§ What this task involves:
Using the records below, copy every line that holds the string "yellow".

[Recorded information — start]

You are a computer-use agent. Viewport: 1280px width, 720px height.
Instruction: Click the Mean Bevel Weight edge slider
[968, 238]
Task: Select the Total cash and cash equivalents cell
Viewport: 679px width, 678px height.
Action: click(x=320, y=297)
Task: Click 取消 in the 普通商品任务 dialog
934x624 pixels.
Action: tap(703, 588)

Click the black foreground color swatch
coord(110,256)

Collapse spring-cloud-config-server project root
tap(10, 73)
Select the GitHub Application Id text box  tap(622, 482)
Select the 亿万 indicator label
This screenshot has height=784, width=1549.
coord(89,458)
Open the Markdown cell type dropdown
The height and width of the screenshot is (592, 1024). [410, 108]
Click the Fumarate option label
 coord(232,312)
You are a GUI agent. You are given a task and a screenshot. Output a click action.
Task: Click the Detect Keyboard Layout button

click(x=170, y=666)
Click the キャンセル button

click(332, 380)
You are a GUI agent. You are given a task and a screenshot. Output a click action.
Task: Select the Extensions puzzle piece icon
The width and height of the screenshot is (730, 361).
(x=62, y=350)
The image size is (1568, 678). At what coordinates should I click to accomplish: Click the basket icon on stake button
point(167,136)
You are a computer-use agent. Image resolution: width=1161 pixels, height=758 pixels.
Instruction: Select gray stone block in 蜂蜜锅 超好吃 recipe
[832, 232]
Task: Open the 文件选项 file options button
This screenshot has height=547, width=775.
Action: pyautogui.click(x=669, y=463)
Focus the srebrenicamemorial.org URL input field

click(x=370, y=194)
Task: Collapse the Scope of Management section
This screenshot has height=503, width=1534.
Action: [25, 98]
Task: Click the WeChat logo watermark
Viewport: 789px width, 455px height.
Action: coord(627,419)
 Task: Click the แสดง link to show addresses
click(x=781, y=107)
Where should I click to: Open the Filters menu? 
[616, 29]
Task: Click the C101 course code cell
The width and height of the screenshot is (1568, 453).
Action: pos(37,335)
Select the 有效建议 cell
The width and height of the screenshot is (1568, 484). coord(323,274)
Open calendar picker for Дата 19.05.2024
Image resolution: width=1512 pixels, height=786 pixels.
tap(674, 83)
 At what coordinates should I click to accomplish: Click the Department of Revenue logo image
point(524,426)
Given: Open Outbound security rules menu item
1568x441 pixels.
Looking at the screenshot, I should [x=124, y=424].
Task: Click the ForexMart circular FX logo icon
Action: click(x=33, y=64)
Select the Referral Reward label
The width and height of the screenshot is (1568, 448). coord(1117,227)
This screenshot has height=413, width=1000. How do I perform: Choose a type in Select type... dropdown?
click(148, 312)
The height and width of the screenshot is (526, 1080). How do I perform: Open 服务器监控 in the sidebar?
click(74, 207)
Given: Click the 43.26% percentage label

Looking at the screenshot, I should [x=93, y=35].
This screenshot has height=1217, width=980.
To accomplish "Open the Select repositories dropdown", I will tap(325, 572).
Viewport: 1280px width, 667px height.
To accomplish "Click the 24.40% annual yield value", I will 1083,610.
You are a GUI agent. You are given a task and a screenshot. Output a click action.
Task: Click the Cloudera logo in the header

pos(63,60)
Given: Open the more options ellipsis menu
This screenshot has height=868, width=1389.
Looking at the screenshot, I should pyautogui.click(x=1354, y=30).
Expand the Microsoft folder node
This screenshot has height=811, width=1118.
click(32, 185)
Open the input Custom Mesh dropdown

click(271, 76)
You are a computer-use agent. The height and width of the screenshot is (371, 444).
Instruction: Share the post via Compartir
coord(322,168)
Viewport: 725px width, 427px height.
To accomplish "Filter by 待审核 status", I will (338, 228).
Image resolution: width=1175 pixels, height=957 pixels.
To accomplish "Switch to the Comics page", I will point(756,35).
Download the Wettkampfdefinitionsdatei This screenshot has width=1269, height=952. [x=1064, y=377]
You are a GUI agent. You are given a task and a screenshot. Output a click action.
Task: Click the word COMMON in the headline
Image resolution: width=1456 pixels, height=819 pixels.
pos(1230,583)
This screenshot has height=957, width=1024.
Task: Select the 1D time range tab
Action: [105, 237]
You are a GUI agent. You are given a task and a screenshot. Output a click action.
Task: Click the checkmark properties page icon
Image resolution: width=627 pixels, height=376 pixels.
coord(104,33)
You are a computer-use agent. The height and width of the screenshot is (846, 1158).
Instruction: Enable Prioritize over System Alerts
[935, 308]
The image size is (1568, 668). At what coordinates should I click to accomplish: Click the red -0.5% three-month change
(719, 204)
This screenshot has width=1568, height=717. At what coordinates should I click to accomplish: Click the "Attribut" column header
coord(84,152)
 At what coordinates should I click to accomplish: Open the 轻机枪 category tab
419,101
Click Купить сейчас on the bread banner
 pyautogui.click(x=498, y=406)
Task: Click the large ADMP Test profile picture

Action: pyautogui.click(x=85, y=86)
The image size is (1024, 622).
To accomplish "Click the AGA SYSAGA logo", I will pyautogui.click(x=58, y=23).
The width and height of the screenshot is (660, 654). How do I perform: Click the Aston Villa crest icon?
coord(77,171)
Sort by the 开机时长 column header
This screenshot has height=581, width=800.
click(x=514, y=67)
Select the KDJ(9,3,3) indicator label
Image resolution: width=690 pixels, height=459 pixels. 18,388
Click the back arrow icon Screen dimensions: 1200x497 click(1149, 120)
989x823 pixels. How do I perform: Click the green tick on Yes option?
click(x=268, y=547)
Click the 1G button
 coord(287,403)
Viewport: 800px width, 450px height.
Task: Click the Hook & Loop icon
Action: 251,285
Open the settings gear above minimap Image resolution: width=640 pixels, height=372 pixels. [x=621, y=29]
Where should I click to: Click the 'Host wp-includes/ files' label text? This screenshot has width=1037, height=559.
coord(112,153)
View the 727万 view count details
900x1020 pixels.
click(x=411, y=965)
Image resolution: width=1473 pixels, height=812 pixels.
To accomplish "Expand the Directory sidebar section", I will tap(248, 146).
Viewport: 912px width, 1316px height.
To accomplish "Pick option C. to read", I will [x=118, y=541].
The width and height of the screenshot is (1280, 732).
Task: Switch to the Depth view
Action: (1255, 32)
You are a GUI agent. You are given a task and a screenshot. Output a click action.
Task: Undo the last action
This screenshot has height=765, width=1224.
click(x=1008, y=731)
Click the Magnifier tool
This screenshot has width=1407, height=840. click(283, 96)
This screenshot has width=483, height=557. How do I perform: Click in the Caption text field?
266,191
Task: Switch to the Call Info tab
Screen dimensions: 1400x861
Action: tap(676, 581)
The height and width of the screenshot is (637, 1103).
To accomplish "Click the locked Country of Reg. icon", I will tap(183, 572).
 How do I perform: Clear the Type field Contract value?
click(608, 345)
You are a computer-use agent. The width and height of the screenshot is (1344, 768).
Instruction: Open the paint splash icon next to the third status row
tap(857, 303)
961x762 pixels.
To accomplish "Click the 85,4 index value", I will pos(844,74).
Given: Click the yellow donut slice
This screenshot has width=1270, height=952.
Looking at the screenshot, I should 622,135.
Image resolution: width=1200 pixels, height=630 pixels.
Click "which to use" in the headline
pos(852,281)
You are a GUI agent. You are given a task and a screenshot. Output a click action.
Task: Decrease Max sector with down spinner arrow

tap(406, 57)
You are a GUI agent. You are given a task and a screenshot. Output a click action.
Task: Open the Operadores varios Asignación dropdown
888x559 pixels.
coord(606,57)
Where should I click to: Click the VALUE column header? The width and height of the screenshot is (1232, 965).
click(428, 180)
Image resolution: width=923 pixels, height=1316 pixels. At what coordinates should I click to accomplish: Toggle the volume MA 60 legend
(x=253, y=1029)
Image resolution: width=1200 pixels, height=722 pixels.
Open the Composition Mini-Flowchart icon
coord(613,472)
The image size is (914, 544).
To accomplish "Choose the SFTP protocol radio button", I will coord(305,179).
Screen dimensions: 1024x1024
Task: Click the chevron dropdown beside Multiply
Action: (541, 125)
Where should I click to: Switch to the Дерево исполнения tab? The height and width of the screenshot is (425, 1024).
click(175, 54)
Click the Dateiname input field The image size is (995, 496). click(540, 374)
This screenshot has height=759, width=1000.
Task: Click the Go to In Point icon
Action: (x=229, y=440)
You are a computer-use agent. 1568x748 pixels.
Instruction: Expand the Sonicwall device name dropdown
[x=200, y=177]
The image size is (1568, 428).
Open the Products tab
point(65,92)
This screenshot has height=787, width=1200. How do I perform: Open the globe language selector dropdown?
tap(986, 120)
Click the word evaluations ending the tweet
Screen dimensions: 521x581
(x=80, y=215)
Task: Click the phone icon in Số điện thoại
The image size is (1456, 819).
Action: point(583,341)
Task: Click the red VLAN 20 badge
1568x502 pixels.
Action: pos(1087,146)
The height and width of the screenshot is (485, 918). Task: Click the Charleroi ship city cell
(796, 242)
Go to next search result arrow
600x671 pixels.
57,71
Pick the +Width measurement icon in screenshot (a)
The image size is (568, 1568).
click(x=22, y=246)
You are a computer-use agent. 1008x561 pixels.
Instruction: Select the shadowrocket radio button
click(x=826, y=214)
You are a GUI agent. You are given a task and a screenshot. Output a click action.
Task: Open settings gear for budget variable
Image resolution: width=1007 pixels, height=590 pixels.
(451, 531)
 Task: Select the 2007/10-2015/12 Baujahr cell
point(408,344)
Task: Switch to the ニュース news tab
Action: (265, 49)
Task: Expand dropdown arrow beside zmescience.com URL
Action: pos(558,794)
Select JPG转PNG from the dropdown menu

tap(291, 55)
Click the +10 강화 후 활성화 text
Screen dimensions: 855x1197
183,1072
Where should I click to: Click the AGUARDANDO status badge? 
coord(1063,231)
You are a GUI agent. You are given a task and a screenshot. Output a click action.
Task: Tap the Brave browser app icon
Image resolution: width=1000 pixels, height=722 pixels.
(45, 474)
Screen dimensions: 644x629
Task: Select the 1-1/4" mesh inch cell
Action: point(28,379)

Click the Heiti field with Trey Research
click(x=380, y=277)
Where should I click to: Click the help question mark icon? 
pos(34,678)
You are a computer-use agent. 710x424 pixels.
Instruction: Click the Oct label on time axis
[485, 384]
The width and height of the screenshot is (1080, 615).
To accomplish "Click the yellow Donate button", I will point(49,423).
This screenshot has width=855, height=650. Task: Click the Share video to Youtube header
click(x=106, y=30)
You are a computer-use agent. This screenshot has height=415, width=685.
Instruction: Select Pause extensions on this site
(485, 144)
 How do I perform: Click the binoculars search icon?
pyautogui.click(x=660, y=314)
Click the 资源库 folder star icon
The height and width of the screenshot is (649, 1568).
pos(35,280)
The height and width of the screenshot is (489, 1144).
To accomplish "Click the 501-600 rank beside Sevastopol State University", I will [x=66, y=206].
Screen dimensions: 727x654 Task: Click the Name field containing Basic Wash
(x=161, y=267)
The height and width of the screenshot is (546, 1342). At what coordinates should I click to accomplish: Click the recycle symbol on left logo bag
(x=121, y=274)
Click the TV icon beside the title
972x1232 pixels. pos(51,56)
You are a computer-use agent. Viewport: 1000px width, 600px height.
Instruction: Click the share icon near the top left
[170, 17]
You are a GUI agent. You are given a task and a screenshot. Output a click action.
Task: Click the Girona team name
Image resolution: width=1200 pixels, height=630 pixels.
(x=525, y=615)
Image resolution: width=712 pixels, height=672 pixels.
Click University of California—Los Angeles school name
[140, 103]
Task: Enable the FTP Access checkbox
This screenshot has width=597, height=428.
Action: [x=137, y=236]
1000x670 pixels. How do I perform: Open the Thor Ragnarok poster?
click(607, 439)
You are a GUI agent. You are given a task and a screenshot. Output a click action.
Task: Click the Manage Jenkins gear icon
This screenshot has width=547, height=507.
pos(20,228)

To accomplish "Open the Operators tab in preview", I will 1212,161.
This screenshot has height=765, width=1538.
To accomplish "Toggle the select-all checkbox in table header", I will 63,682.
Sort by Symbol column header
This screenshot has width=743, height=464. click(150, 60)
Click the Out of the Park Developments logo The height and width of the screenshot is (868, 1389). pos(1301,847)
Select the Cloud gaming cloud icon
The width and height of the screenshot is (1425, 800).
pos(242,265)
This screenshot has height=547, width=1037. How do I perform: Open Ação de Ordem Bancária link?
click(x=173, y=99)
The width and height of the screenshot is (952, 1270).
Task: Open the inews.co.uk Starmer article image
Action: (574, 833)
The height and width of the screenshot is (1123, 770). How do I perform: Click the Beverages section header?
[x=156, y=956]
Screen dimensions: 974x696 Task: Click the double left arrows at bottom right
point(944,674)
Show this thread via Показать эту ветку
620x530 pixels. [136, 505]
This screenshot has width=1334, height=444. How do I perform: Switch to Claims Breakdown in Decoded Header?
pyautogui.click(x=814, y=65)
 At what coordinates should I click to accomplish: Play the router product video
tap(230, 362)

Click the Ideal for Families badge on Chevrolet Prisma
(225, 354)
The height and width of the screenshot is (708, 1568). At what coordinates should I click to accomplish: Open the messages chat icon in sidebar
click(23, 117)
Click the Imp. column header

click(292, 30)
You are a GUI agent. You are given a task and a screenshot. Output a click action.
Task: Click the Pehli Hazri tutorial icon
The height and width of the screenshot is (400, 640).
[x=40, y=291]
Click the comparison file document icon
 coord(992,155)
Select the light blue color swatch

[Recorded information — finish]

§ Answer box:
Given: Click the yellow donut slice
To accomplish "Click the yellow Donate button", I will point(49,423).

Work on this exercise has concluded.